Alexandre também está empolgado em tirar o projeto sertanejo do papel após seis anos de idealização. “O sertanejo sempre foi minha verdade. Eu sou de Uberlândia (MG), convivi minha vida toda com sertanejo, e com artistas da cidade. Alguns, viraram sucesso, fomos parceiros de composição e trabalhamos juntos”, relembra.
Por enquanto, o volume 1 tem hits de Lauana Prado, Zé Neto & Cristiano, Marilia Mendonça, entre outros. As próximas partes terão “modões”, com regravações de ícones como Milionário & José Rico, Chrystian & Ralf, além de sucessos de Bruno & Marrone, Edson & Hudson, Matogrosso & Mathias e vários outros.
“Nunca imaginei um dia conhecer Chitãozinho & Xororó, Zezé Di Camargo & Luciano, Leonardo… e tive o privilégio de cantar com esses artistas [ao longo da carreira]. Talvez, do pagode, eu seja o artista que mais gravou música sertaneja. Me atrevo a dizer que participei mais de projetos sertanejos do que de pagode”, acredita ele, creditando o ranking às suas mais de dez parcerias no gênero.
Uma das apostas de Alexandre Pires para o projeto é a regravação de Facas, de Diego & Victor Hugo. “Regravei porque, para mim, dos últimos tempos, é a música popular mais bonita. É uma canção que acho que qualquer pessoa poderia cantar”, avalia.
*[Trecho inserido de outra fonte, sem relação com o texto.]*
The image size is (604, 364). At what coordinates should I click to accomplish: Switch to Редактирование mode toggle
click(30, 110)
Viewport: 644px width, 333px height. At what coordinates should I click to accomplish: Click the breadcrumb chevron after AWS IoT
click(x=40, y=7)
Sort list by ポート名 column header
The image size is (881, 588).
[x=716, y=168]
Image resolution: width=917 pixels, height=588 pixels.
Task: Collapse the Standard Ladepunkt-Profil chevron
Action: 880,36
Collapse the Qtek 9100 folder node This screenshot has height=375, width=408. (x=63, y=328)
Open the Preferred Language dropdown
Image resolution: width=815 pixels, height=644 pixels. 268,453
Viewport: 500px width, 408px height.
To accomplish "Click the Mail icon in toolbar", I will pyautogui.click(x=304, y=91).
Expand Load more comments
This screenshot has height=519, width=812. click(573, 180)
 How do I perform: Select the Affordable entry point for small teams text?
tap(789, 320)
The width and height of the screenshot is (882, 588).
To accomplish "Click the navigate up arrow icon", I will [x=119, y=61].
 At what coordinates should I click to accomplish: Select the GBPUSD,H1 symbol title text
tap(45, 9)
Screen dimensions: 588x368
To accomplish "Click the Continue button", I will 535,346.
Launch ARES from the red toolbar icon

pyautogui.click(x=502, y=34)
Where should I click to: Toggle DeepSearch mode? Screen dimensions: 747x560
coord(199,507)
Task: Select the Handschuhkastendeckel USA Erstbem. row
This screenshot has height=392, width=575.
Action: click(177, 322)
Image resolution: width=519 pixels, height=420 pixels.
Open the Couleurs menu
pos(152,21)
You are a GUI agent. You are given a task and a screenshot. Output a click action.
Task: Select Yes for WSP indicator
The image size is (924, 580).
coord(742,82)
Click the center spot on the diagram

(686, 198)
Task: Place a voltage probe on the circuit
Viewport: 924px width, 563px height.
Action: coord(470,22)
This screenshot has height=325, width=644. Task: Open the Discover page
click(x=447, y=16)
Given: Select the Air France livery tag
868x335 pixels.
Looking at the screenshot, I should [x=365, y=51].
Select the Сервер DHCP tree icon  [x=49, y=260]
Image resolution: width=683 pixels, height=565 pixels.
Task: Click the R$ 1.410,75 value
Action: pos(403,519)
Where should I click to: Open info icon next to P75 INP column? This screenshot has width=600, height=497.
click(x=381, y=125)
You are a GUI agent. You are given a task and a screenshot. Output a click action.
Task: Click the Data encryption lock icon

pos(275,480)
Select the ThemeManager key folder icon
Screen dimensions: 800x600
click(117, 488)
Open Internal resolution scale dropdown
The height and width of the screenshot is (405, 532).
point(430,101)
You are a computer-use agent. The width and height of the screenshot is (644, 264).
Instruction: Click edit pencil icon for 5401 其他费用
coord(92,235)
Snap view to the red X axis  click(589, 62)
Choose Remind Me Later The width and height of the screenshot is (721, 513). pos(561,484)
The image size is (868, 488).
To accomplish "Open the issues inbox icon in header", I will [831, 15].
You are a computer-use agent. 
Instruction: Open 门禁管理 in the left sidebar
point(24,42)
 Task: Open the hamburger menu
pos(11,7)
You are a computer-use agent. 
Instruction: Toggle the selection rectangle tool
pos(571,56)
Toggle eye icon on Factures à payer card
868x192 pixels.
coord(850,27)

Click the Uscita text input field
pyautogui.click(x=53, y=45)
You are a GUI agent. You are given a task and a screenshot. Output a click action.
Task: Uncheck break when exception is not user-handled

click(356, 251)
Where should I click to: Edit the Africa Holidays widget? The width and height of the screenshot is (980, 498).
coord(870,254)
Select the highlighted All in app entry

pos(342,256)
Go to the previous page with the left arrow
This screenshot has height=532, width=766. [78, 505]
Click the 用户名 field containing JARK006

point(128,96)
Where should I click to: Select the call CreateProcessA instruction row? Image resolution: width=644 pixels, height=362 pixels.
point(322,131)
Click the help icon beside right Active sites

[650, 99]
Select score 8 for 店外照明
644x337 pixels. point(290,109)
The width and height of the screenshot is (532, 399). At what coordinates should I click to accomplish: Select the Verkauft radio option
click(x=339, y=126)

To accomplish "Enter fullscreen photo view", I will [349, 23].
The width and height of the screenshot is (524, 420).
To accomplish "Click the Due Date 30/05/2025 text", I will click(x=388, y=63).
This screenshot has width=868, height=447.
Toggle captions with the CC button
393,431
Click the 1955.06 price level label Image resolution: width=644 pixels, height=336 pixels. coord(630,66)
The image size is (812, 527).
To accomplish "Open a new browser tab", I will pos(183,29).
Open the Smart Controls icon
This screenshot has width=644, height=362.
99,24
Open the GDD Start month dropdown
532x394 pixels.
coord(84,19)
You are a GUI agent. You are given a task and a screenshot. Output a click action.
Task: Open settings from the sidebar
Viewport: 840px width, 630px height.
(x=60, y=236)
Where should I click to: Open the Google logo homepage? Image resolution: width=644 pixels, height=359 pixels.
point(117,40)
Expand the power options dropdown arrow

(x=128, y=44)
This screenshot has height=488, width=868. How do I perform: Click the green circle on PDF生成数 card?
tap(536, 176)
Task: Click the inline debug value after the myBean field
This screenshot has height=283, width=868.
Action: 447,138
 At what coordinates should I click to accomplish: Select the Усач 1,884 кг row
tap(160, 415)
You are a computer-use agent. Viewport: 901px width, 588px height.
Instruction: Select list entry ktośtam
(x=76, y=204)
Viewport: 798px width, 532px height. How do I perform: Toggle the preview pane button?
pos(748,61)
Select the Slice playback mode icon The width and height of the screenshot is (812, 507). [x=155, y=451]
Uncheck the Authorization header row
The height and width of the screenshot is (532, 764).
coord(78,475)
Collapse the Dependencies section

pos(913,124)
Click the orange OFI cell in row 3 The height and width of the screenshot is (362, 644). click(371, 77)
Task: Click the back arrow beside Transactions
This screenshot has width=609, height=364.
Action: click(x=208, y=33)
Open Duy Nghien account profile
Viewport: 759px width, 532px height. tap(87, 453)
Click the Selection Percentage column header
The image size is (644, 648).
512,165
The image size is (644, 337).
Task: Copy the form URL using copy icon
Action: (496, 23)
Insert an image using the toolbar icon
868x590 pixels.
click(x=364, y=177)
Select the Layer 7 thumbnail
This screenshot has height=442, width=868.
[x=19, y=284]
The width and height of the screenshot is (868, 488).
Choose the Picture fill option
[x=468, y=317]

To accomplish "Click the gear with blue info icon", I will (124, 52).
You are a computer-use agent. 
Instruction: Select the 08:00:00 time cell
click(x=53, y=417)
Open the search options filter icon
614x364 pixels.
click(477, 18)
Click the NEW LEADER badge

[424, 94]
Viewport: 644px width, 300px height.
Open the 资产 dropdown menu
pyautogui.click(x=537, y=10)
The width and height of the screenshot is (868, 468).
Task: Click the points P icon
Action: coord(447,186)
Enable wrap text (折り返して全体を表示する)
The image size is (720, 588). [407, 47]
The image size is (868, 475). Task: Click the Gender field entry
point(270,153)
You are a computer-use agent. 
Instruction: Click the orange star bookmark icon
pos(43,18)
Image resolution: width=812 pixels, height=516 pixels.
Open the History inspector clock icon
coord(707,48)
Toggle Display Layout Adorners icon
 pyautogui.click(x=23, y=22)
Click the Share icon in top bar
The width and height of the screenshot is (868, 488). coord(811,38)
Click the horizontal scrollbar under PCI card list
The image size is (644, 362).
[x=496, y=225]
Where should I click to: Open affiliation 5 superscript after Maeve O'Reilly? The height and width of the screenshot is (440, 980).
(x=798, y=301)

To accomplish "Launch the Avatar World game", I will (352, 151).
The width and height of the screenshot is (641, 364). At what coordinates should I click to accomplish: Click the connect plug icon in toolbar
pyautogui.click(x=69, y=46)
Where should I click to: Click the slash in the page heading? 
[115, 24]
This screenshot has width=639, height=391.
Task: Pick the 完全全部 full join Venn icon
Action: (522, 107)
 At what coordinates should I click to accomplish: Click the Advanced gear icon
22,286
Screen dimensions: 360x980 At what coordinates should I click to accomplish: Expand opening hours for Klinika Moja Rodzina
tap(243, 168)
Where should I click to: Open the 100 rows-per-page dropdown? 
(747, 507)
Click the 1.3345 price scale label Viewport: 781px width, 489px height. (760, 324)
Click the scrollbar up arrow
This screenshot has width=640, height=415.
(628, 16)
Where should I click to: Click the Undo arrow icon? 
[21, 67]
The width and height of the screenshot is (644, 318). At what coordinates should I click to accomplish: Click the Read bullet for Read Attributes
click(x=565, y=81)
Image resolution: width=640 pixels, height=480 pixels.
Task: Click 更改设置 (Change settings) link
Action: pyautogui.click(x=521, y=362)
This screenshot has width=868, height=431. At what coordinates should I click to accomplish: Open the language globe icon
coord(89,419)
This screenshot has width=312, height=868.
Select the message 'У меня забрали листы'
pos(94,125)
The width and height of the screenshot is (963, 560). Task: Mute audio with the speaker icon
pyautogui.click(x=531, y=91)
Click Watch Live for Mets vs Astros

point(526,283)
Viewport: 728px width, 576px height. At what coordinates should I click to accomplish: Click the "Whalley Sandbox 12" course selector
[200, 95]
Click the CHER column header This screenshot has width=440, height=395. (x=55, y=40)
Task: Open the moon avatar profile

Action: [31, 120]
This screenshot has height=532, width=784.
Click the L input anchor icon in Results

O cantor atribui seu sucesso à capacidade de inovar. “A vida é assim, e tem que se reciclar. Principalmente nos dias de hoje para um artista como eu, dos anos 90. Mas posso dizer que já fiz muitas coisas inesperadas, como gravar como artistas internacionais do universo latino, Ivete Sangalo, e artistas como Djavan, Milton Nascimento, Gilberto Gil, Caetano Veloso, Jorge Ben Jor, Chico Buarque, Seu Jorge… os grandes orixás da música brasileira participando de um projeto meu [O álbum DNA Musical, de 2017]. Nunca me limitei ao posso ou não fazer”, avalia.
Alexandre Pires também prepara sua retomada da carreira internacional, agora sob o guarda-chuva do empresário Dody Sirena. “Minha verdade também é a música latina, a música romântica, o que me levou para muitos países. Conquistei espaço e coisas inesperadas cantando um outro gênero totalmente diferente do que eu fazia com o Só Pra Contrariar na época. Aquilo me encorajou”, acredita.
Ele também fala que, apesar de ser fã de Dody, achava improvável trabalhar com o empresário. “Sempre admirei a carreira, a postura e o jeito como Dody enxerga o mercado no Brasil, mas nunca imaginei que fosse trabalhar com ele. Ele foi empresário de Emílio Santiago, que para mim é o maior cantor do Brasil de todos os tempos, e do rei da música, que é o Roberto Carlos. A gente tem um lindo e longo caminho a trilhar não só no Brasil, mas já existe um plano para retomar meu trabalho latino no segundo semestre. Dody tem um grande know-how e é um cara querido e respeitado pelo mercado internacional”, acredita.